Please copy, line for line, the part of the listing below that begins at the line containing "Task: Click the Visual Studio logo icon" and ends after the line containing "Action: click(420, 157)".
╭──
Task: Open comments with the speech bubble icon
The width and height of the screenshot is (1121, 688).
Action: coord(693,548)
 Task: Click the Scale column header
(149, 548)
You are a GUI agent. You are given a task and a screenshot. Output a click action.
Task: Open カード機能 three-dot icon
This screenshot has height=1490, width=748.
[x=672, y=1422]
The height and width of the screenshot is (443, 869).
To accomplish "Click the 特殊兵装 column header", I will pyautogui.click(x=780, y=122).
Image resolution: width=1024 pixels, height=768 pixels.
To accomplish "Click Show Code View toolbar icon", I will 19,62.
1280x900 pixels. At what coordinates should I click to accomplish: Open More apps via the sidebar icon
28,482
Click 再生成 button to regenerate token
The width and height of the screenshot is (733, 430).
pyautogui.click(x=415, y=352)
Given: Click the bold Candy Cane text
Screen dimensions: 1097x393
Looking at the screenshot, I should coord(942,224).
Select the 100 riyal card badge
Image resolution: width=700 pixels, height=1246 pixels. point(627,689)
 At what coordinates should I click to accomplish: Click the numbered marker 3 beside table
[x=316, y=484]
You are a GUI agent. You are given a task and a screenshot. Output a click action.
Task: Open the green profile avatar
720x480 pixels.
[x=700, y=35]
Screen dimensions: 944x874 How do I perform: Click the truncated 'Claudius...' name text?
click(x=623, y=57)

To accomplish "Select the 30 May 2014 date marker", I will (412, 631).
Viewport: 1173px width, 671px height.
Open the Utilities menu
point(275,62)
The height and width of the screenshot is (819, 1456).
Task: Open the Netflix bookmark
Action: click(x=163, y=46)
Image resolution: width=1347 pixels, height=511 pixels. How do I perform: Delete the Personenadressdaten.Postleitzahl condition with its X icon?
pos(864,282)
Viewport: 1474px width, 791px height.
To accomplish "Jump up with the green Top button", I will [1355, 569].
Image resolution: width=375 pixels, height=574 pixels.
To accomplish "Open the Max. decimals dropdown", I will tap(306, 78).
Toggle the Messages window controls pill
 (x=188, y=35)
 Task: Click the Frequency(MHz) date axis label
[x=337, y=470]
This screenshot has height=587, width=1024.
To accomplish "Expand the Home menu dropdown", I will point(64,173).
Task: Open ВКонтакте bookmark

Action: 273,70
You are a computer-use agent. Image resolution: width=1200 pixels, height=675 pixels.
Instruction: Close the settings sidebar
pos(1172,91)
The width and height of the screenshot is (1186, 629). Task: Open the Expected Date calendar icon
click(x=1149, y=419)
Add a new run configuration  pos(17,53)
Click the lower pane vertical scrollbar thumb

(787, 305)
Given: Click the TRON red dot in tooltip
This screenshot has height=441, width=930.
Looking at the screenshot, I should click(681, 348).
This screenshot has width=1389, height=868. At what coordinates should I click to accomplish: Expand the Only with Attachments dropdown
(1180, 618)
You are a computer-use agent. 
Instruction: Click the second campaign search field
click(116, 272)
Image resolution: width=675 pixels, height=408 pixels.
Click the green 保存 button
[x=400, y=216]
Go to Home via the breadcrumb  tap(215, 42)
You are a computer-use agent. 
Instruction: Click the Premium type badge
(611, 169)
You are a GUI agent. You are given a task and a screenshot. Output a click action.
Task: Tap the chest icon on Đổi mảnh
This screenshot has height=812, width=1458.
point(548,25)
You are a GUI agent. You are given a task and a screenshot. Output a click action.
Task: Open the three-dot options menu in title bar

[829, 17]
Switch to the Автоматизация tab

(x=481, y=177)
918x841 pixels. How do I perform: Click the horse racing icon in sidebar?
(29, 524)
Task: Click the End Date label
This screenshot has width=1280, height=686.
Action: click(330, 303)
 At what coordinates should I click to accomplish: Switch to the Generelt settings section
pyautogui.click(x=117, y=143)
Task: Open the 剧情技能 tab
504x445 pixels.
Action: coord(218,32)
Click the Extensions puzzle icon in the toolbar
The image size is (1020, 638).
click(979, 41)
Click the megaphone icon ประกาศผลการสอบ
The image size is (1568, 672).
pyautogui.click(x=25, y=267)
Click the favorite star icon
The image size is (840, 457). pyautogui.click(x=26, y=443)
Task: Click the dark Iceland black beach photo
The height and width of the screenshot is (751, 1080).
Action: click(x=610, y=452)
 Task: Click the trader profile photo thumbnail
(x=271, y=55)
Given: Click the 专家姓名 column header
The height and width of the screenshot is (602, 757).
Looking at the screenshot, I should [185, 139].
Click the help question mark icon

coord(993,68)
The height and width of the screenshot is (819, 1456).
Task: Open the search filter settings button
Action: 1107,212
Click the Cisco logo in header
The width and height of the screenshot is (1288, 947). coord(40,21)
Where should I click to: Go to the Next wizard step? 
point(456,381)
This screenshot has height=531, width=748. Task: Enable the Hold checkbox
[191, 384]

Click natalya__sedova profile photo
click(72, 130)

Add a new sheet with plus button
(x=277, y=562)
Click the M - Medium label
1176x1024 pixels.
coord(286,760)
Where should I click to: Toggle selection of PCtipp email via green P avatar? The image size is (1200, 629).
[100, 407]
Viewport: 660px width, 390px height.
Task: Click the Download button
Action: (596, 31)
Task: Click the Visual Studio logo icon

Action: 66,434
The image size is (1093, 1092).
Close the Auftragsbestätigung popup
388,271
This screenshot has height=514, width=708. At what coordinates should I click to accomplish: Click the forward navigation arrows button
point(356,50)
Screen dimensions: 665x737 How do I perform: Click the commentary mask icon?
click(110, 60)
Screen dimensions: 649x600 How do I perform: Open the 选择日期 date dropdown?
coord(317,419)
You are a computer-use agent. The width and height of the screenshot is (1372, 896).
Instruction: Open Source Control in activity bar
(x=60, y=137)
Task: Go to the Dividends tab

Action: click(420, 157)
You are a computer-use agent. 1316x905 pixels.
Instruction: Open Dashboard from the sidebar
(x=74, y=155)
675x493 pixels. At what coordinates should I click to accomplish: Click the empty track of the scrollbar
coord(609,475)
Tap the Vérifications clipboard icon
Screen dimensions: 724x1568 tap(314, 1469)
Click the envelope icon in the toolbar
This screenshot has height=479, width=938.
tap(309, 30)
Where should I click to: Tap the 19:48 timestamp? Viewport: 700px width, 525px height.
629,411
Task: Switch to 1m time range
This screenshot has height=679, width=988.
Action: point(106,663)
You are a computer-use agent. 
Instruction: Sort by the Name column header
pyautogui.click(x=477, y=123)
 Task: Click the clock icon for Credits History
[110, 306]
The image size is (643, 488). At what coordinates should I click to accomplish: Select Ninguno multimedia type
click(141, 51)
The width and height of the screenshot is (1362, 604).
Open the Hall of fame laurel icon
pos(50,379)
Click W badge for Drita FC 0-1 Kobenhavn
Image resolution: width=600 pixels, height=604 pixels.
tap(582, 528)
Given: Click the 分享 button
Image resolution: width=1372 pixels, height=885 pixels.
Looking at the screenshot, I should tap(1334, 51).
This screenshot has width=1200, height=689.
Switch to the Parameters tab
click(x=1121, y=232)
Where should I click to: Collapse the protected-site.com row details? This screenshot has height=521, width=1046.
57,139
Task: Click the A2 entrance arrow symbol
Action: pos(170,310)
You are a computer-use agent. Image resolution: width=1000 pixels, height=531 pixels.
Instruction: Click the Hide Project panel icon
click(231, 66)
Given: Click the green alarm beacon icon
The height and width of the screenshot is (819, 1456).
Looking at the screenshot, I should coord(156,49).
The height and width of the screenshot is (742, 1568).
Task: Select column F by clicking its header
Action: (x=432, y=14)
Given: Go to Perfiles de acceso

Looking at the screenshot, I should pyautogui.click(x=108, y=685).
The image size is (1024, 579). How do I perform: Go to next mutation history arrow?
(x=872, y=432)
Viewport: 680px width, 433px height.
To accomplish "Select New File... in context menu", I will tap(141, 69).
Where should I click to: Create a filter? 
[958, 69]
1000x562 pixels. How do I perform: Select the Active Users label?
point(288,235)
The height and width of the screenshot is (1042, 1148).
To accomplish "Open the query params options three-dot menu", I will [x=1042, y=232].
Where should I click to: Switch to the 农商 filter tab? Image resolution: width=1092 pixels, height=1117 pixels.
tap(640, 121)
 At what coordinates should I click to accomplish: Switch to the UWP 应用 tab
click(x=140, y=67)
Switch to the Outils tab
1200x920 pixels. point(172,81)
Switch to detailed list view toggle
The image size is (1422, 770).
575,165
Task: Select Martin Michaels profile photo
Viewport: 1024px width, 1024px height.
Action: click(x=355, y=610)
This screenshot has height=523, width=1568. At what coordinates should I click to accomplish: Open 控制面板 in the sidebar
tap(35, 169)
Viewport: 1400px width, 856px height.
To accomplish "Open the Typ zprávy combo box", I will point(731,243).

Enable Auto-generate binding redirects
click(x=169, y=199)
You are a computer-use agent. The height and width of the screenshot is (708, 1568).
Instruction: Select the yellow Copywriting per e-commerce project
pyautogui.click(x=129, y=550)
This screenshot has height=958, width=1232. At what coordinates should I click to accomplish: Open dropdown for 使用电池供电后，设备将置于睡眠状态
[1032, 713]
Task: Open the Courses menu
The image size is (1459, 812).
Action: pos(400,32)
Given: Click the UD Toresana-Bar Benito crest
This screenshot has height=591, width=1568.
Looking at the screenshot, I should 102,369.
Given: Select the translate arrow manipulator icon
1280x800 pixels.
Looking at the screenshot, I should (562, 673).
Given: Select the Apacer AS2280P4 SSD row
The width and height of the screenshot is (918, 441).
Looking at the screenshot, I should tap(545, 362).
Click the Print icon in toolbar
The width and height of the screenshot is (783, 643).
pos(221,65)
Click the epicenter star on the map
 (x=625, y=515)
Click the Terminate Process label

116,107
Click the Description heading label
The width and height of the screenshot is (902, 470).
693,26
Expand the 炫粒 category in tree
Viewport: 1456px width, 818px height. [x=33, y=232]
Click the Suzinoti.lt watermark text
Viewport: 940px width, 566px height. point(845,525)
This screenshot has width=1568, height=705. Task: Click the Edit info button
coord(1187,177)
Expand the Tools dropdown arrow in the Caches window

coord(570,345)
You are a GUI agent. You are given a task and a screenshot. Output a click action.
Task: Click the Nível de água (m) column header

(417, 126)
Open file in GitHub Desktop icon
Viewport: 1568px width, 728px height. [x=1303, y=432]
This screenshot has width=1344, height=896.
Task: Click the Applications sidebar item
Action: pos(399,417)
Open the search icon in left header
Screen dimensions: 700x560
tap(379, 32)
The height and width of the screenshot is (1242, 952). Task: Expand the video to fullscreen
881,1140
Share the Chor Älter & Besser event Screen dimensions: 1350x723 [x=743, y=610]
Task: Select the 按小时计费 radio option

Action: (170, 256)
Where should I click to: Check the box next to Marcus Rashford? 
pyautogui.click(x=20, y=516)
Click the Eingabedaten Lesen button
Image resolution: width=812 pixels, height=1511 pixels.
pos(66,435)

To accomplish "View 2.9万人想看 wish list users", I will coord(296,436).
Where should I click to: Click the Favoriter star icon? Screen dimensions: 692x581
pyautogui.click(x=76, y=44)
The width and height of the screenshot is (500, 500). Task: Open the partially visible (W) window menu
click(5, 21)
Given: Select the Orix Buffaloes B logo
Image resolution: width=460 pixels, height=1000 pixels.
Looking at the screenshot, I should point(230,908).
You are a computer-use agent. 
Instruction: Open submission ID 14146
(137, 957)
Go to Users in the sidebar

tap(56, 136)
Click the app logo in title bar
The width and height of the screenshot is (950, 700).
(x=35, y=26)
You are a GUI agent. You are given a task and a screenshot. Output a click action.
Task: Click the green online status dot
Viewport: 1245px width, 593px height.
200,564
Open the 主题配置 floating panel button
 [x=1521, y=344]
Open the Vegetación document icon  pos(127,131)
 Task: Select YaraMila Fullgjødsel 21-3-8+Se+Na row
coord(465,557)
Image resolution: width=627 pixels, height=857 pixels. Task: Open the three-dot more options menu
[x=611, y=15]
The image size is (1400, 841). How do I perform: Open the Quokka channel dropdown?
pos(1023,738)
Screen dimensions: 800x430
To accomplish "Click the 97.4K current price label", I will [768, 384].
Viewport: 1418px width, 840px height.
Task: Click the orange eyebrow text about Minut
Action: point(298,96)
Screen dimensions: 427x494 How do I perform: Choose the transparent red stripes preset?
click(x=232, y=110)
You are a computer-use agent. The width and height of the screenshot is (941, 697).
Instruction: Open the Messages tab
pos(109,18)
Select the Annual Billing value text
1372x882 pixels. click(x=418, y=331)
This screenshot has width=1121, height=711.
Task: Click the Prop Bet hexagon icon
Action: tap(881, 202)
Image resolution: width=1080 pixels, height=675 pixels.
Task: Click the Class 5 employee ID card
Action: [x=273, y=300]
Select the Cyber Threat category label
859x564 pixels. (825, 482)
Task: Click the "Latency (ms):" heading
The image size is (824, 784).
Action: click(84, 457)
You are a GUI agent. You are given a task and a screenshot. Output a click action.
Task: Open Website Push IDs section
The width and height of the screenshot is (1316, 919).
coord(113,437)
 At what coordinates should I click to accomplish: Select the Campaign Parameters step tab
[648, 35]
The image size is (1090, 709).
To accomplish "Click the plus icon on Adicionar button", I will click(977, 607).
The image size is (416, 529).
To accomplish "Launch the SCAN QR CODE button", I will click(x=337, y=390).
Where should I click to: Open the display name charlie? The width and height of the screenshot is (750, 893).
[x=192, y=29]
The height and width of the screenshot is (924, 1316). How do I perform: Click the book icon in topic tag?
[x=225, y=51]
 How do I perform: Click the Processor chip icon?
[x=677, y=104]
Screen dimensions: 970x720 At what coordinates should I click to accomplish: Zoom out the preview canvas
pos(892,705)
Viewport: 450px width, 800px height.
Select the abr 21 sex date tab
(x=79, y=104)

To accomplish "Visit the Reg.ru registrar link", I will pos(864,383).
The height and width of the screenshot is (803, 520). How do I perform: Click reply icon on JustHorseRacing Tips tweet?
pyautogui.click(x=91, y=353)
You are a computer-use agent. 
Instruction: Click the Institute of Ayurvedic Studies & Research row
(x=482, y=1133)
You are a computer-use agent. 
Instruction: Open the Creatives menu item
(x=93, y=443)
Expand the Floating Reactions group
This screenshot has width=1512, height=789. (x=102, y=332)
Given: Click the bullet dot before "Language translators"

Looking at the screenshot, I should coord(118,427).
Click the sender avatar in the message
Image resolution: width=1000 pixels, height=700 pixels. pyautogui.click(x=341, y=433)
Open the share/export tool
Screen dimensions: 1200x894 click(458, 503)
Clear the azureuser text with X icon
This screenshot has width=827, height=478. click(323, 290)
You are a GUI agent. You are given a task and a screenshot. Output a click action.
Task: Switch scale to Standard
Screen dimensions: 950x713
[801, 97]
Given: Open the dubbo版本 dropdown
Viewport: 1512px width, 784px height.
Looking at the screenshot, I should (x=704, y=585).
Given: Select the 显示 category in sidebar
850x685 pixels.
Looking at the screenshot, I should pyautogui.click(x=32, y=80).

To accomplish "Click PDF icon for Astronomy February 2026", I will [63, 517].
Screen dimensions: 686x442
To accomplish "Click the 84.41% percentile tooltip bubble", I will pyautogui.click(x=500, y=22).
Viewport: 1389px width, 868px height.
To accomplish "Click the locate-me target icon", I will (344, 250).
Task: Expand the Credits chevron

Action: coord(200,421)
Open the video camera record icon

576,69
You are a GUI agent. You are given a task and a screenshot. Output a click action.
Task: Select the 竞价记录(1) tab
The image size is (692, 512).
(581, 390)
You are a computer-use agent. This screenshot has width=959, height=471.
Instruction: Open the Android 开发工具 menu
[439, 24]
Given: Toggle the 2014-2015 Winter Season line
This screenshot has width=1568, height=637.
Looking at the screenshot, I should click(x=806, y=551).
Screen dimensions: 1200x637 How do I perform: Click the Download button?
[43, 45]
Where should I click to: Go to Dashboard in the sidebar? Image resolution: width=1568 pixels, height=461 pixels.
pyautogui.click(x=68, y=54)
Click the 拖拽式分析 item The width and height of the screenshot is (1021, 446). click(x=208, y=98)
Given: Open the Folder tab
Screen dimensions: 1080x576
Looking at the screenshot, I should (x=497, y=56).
╰──
SOLUTION:
Task: Click the Visual Studio logo icon

Action: 66,434
The image size is (1093, 1092).
Close the Auftragsbestätigung popup
388,271
This screenshot has height=514, width=708. At what coordinates should I click to accomplish: Click the forward navigation arrows button
point(356,50)
Screen dimensions: 665x737 How do I perform: Click the commentary mask icon?
click(110, 60)
Screen dimensions: 649x600 How do I perform: Open the 选择日期 date dropdown?
coord(317,419)
You are a computer-use agent. The width and height of the screenshot is (1372, 896).
Instruction: Open Source Control in activity bar
(x=60, y=137)
Task: Go to the Dividends tab

Action: click(420, 157)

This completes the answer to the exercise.